=== Excerpted data ===
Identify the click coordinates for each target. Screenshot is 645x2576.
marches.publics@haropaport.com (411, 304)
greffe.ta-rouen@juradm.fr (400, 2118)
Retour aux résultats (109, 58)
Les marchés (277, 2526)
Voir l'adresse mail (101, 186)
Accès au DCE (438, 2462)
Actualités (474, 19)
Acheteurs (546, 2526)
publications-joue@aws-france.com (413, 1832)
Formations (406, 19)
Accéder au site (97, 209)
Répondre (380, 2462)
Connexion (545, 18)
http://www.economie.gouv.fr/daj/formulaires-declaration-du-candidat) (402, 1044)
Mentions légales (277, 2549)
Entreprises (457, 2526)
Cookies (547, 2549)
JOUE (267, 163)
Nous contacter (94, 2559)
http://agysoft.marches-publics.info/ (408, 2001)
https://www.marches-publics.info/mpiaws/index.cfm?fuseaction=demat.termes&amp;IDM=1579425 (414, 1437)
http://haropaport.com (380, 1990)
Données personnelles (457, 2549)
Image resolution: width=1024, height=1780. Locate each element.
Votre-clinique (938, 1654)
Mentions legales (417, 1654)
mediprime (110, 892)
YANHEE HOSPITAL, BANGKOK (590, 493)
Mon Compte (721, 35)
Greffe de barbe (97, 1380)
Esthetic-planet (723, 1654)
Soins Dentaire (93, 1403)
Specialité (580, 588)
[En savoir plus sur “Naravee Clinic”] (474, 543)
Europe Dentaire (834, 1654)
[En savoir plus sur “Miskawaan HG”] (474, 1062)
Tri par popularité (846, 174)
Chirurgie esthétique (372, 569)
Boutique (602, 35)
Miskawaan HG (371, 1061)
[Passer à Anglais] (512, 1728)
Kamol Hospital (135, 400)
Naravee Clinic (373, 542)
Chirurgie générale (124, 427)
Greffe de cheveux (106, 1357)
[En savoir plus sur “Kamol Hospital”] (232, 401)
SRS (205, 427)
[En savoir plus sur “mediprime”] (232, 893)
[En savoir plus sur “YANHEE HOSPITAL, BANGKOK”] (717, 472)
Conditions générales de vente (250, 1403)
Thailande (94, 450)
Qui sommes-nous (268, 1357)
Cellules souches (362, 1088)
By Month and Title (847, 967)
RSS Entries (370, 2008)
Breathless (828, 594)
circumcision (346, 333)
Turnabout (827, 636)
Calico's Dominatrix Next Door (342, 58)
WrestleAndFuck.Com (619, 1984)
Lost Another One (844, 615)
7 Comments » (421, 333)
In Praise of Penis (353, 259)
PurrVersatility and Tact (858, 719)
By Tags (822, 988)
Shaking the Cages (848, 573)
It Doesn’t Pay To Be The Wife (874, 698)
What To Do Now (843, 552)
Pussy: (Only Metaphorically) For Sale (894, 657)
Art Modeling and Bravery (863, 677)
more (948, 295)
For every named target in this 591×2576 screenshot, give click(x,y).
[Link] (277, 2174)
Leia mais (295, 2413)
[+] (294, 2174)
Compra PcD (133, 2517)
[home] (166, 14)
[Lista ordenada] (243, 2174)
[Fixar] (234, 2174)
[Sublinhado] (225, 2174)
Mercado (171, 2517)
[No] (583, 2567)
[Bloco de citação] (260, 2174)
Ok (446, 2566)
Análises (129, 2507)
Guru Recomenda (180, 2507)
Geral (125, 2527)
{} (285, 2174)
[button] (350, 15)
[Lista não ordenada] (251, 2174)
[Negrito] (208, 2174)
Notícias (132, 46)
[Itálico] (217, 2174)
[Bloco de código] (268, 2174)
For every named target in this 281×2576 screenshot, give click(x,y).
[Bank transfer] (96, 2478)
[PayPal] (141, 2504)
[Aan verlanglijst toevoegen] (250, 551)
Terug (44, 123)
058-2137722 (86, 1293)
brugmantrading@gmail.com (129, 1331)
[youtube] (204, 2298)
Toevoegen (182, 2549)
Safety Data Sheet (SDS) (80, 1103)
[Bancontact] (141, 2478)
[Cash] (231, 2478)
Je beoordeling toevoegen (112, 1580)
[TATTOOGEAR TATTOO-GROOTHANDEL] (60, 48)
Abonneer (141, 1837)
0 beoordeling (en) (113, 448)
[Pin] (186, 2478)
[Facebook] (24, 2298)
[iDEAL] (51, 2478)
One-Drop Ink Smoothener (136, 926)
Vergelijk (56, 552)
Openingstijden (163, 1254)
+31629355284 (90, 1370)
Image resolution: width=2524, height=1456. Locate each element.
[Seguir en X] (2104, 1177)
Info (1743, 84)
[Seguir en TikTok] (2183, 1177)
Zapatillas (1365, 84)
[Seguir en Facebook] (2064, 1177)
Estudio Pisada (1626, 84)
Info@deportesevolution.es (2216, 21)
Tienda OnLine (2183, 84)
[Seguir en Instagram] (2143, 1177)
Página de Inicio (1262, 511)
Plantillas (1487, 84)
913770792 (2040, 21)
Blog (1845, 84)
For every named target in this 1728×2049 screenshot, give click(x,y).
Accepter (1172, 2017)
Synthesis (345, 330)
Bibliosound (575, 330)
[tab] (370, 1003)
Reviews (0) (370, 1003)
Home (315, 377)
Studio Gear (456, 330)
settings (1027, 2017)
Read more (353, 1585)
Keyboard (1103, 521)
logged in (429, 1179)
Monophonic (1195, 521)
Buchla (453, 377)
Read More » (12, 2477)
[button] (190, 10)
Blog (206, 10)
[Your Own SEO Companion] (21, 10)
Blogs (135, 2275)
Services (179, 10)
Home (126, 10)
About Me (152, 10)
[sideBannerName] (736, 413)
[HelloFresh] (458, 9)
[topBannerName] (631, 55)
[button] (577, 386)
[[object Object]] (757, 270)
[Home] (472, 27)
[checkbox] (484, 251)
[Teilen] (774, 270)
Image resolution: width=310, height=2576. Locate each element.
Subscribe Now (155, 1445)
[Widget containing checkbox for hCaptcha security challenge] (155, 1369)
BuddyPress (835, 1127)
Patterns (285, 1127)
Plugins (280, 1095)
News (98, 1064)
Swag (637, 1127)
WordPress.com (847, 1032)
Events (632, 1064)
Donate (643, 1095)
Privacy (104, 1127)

=== What the task requires ===
Of all the entries above, retype exactly the lines from the line with "brugmantrading@gmail.com (129, 1331)" to the line with "[sideBannerName] (736, 413)", both included, and no others.

=== Expected output ===
brugmantrading@gmail.com (129, 1331)
[youtube] (204, 2298)
Toevoegen (182, 2549)
Safety Data Sheet (SDS) (80, 1103)
[Bancontact] (141, 2478)
[Cash] (231, 2478)
Je beoordeling toevoegen (112, 1580)
[TATTOOGEAR TATTOO-GROOTHANDEL] (60, 48)
Abonneer (141, 1837)
0 beoordeling (en) (113, 448)
[Pin] (186, 2478)
[Facebook] (24, 2298)
[iDEAL] (51, 2478)
One-Drop Ink Smoothener (136, 926)
Vergelijk (56, 552)
Openingstijden (163, 1254)
+31629355284 (90, 1370)
Image resolution: width=2524, height=1456. Locate each element.
[Seguir en X] (2104, 1177)
Info (1743, 84)
[Seguir en TikTok] (2183, 1177)
Zapatillas (1365, 84)
[Seguir en Facebook] (2064, 1177)
Estudio Pisada (1626, 84)
Info@deportesevolution.es (2216, 21)
Tienda OnLine (2183, 84)
[Seguir en Instagram] (2143, 1177)
Página de Inicio (1262, 511)
Plantillas (1487, 84)
913770792 (2040, 21)
Blog (1845, 84)
For every named target in this 1728×2049 screenshot, give click(x,y).
Accepter (1172, 2017)
Synthesis (345, 330)
Bibliosound (575, 330)
[tab] (370, 1003)
Reviews (0) (370, 1003)
Home (315, 377)
Studio Gear (456, 330)
settings (1027, 2017)
Read more (353, 1585)
Keyboard (1103, 521)
logged in (429, 1179)
Monophonic (1195, 521)
Buchla (453, 377)
Read More » (12, 2477)
[button] (190, 10)
Blog (206, 10)
[Your Own SEO Companion] (21, 10)
Blogs (135, 2275)
Services (179, 10)
Home (126, 10)
About Me (152, 10)
[sideBannerName] (736, 413)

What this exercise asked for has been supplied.